In his speech Wednesday evening announcing the travel ban, Mr. Trump said he was targeting the European Union because, he claimed, it “failed to take the same precautions and restrict travel from China and other hot spots.” But British officials said such bans do not work, noting that three quarters of the patients in intensive care in Britain had no history of traveling.

Britain’s main policy shift was to ask those who have a temperature of more than 37.8 degrees Celsius, or 100.4 Fahrenheit, or a persistent cough that lasts more than a few hours, to stay home for seven days. Scientists said the disease is most infectious around the time when people first suffer symptoms, making this form of self-isolation the most effective step in slowing its spread.
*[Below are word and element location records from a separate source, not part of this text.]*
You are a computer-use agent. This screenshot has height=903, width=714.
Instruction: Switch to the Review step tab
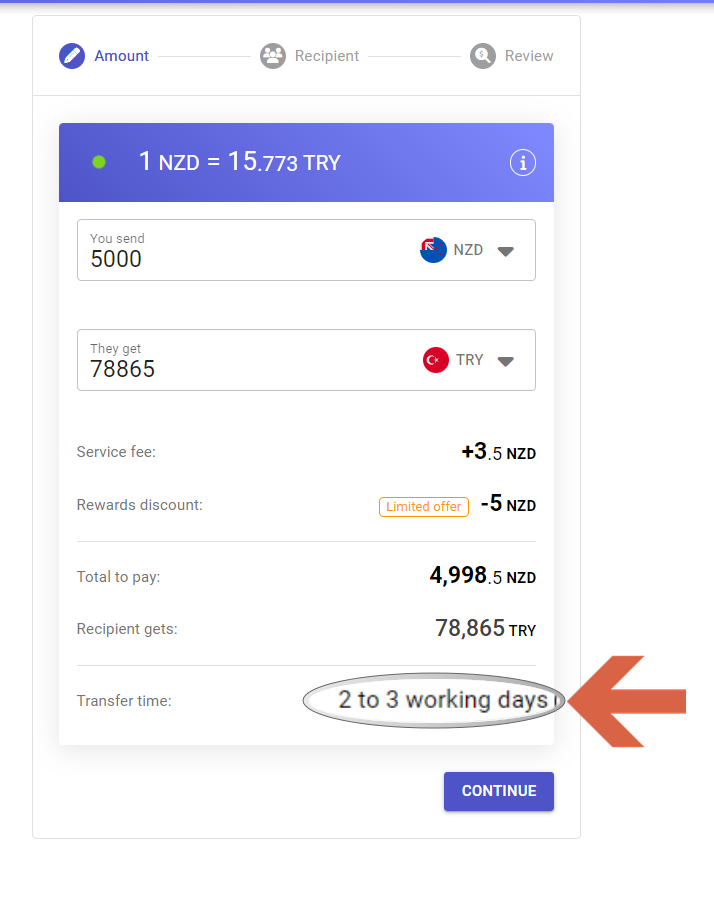tap(529, 56)
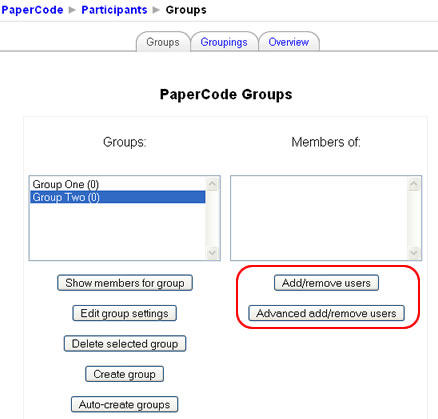Open Auto-create groups
Screen dimensions: 438x419
point(124,404)
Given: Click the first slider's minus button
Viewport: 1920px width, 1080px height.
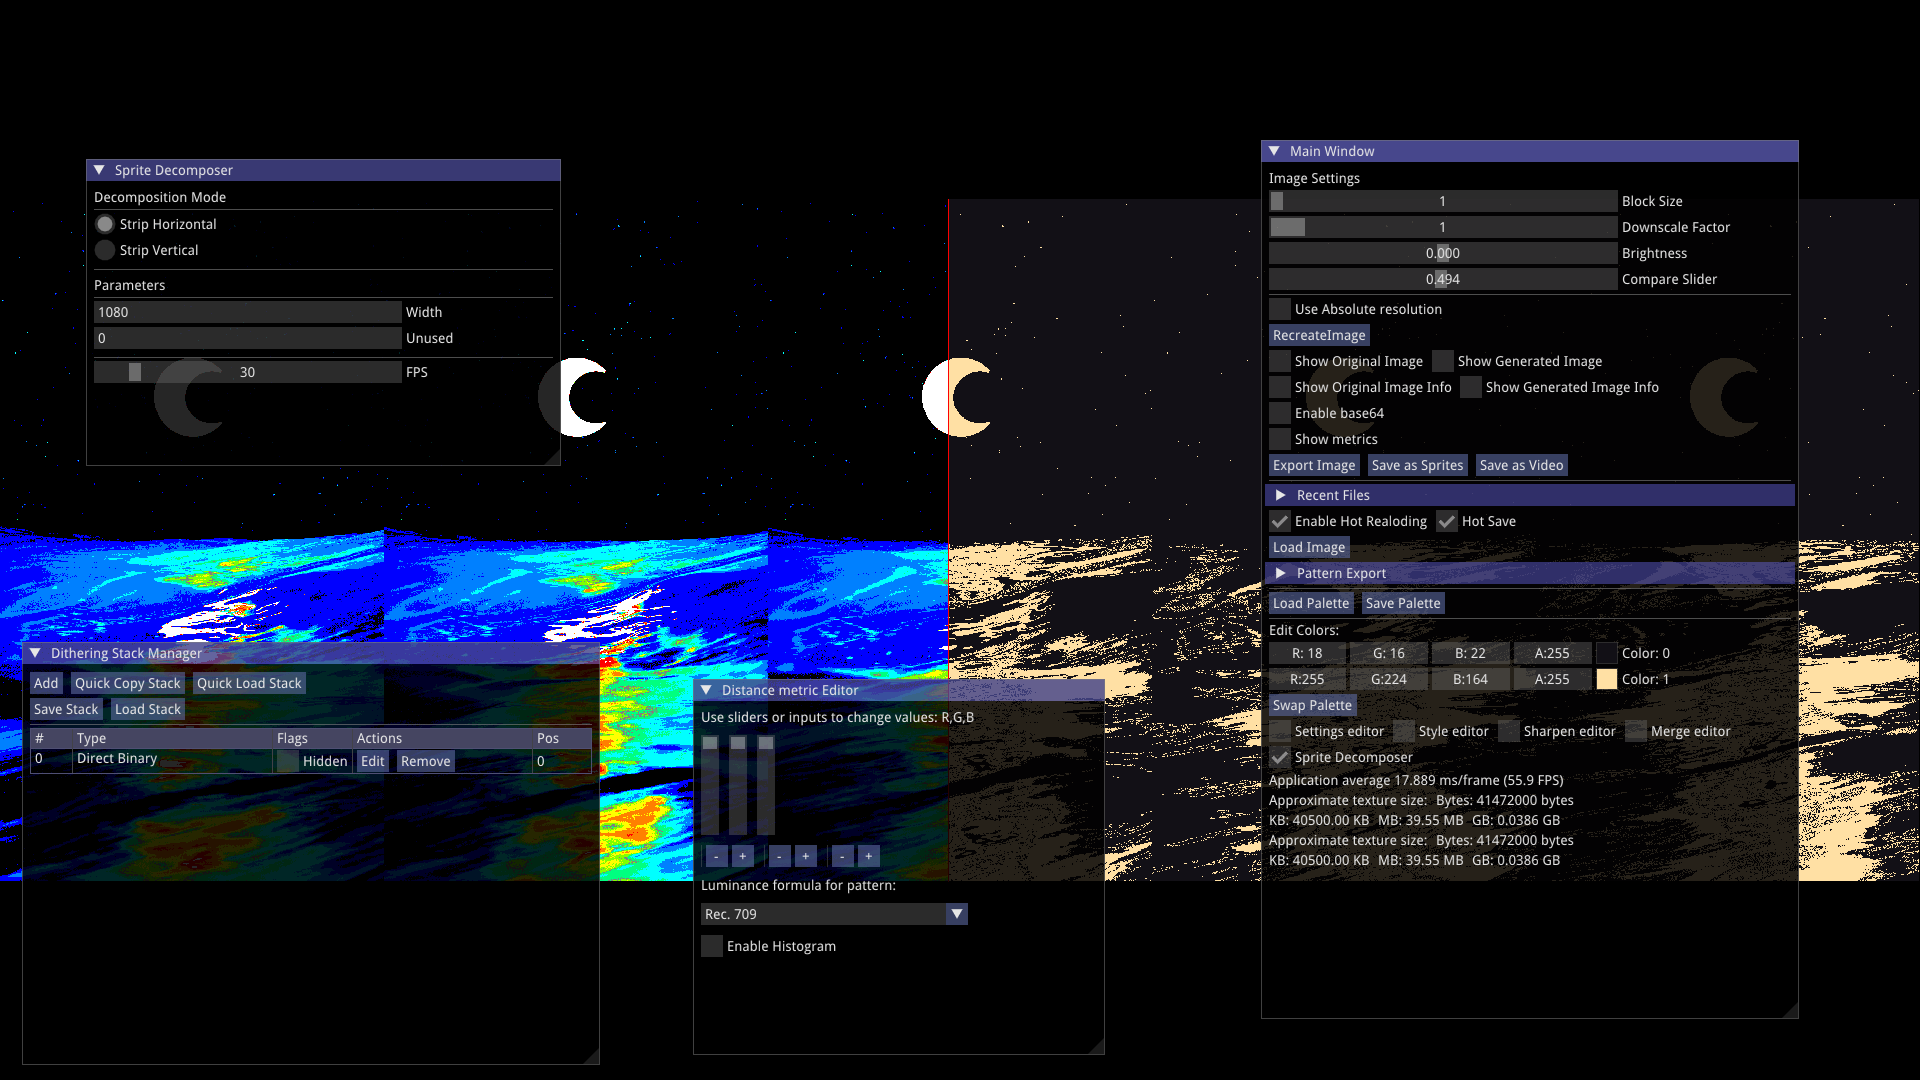Looking at the screenshot, I should tap(716, 856).
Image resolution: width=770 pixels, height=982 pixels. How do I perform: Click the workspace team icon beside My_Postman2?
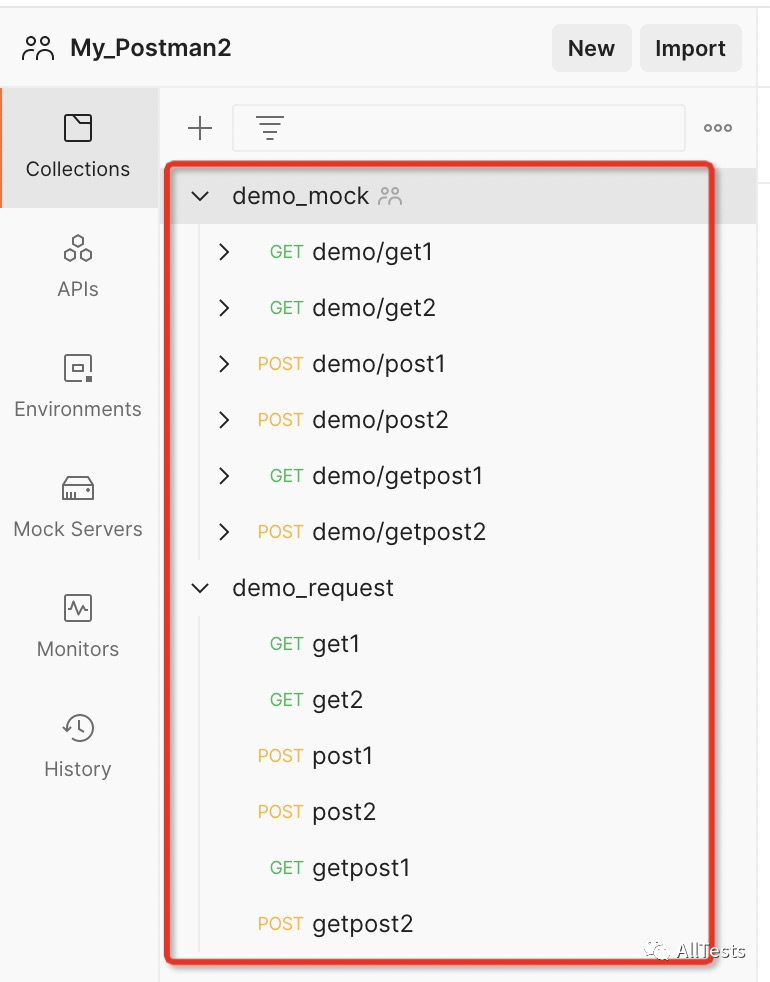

Mr. Johnson announced his steps only hours after Scotland’s first minister, Nicola Sturgeon, said events with 500 people or more should be called off, while the Irish prime minister, Leo Varadkar, said that schools, colleges and child-care facilities would be closed until March 29.

The Johnson government argued that canceling major public events would have limited impact — only a 5 percent reduction in the spread, it estimated. If people watch sports events in bars, rather than in open air stadiums, they could be more at risk, the officials said.
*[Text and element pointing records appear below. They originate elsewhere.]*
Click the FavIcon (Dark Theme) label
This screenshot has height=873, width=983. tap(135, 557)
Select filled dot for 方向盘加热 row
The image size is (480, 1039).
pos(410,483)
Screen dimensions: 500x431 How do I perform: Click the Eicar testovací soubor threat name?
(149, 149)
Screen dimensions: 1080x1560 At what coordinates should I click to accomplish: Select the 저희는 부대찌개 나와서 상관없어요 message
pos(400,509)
As for school closings, they said it would lead to children spending more time with grandparents, risking the spread of the virus to a more vulnerable age group. Moreover, parents in critical jobs, including in the health service, would have to stay home, making it harder to deal with the epidemic.

With nearly 600 cases, and 10 deaths, Britain is not far behind France and Germany in the evolution of the virus. The number of cases jumped by 140 on Thursday, the first time that the daily increase exceeded 100.

Mr. Trump’s exemption appeared mostly a symbolic pat on the back for Britain’s departure from the European Union, a policy he has championed.

In its proclamation enforcing the ban, the White House said it had targeted the 26 countries in the Schengen zone because “the free flow of people between the Schengen Area countries makes the task of managing the spread of the virus difficult.” But travel between Schengen countries and Britain is scarcely more restricted; trains run hourly between London and the Continent.

The State Department said Secretary of State Mike Pompeo spoke with Britain’s foreign secretary, Dominic Raab, on Wednesday about the rocket attack on American and British troops in Iraq. But the department’s statement made no mention that Mr. Pompeo told Mr. Raab of the impending travel ban.

Diplomats said they were not surprised by the White House’s lack of warning, given that it had failed to consult or tip off allies before previous sensitive decisions. Some said the exemption would be a relief to members of Mr. Johnson’s government, given the economic disruption that would be caused by a ban.

For Brexiteers, it was a vindication of their campaign to break off from the European Union. Nigel Farage, the leader of the Brexit Party, said on Twitter that Mr. Trump’s steps were “drastic but necessary” — evidence that “the U.K. is now treated as an independent country.”

It was, said Peter Westmacott, a former British ambassador to Washington, “music to Brexit ears.”

Of course,” he added, “the announcement is of no help with the core issue right now, which is testing, so we can slow the spread.”